_THE REQUEST:_
Transcribe the data verbatim, starting at the line that contains "Decrease quantity with the down arrow" and stopping after the line that contains "Action: pyautogui.click(x=95, y=277)".

_Rows on where targets appear:_
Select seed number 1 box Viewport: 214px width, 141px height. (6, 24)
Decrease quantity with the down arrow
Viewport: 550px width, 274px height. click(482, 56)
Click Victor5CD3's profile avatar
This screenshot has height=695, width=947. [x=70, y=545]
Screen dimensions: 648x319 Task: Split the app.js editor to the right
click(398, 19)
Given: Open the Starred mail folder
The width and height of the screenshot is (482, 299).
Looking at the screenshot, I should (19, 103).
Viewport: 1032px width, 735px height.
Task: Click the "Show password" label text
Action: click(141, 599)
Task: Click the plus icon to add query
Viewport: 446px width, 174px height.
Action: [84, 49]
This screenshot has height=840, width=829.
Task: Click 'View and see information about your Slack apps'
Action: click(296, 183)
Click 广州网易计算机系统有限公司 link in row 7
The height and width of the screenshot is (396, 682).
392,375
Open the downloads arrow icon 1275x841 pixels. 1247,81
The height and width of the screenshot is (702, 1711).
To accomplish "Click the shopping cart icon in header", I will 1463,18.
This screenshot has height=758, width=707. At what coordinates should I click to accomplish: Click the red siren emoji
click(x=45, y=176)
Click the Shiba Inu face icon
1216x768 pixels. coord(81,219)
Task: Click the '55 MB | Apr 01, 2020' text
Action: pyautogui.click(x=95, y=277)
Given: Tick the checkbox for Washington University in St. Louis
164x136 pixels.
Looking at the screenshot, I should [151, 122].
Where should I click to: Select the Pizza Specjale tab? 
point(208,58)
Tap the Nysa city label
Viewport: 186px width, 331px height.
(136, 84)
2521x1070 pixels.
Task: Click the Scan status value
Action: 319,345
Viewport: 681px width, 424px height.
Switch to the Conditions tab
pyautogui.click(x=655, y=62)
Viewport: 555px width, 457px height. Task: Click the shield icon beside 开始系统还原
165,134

_ANSWER TO THE PROBLEM:_
Decrease quantity with the down arrow
Viewport: 550px width, 274px height. click(482, 56)
Click Victor5CD3's profile avatar
This screenshot has height=695, width=947. [x=70, y=545]
Screen dimensions: 648x319 Task: Split the app.js editor to the right
click(398, 19)
Given: Open the Starred mail folder
The width and height of the screenshot is (482, 299).
Looking at the screenshot, I should (19, 103).
Viewport: 1032px width, 735px height.
Task: Click the "Show password" label text
Action: click(141, 599)
Task: Click the plus icon to add query
Viewport: 446px width, 174px height.
Action: [84, 49]
This screenshot has height=840, width=829.
Task: Click 'View and see information about your Slack apps'
Action: click(296, 183)
Click 广州网易计算机系统有限公司 link in row 7
The height and width of the screenshot is (396, 682).
392,375
Open the downloads arrow icon 1275x841 pixels. 1247,81
The height and width of the screenshot is (702, 1711).
To accomplish "Click the shopping cart icon in header", I will 1463,18.
This screenshot has height=758, width=707. At what coordinates should I click to accomplish: Click the red siren emoji
click(x=45, y=176)
Click the Shiba Inu face icon
1216x768 pixels. coord(81,219)
Task: Click the '55 MB | Apr 01, 2020' text
Action: pyautogui.click(x=95, y=277)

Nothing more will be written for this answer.